## Task goal
Go to the line containing "Click the last candlestick at right end" in the records below and retype from there through the final line, exactly.

## Data records
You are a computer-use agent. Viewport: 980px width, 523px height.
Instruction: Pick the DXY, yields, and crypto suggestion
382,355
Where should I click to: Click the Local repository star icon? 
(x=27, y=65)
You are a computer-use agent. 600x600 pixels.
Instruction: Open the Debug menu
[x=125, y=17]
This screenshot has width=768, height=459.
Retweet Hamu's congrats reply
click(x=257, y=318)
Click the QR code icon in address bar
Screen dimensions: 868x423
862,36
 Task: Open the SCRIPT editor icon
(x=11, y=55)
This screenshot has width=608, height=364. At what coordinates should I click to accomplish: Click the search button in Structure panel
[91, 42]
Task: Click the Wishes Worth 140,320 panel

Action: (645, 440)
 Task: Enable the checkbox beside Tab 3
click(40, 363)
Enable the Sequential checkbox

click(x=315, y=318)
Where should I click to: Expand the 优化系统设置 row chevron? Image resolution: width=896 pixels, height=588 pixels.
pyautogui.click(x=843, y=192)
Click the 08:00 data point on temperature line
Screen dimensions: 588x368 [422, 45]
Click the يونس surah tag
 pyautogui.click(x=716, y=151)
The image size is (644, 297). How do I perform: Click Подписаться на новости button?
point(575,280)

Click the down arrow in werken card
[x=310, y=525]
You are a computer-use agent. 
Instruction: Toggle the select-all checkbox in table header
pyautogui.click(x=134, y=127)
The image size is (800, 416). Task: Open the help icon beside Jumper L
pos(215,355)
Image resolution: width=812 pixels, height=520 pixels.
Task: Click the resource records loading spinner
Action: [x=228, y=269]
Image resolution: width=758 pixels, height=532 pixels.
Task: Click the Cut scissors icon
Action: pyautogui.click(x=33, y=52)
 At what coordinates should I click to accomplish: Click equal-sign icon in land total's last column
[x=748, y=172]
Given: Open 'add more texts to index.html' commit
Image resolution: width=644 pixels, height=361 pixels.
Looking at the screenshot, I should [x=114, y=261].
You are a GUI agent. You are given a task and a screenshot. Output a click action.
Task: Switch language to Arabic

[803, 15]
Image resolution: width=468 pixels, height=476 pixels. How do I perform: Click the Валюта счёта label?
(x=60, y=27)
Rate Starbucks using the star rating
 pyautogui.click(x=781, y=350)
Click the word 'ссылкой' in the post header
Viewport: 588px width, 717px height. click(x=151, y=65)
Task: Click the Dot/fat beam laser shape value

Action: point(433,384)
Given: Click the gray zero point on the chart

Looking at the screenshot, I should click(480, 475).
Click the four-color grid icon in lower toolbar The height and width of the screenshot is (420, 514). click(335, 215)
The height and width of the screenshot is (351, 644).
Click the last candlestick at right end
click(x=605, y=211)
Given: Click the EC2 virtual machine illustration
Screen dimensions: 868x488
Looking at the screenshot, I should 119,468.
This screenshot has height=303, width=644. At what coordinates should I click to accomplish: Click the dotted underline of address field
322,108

## Answer box
Click the last candlestick at right end
click(x=605, y=211)
Given: Click the EC2 virtual machine illustration
Screen dimensions: 868x488
Looking at the screenshot, I should 119,468.
This screenshot has height=303, width=644. At what coordinates should I click to accomplish: Click the dotted underline of address field
322,108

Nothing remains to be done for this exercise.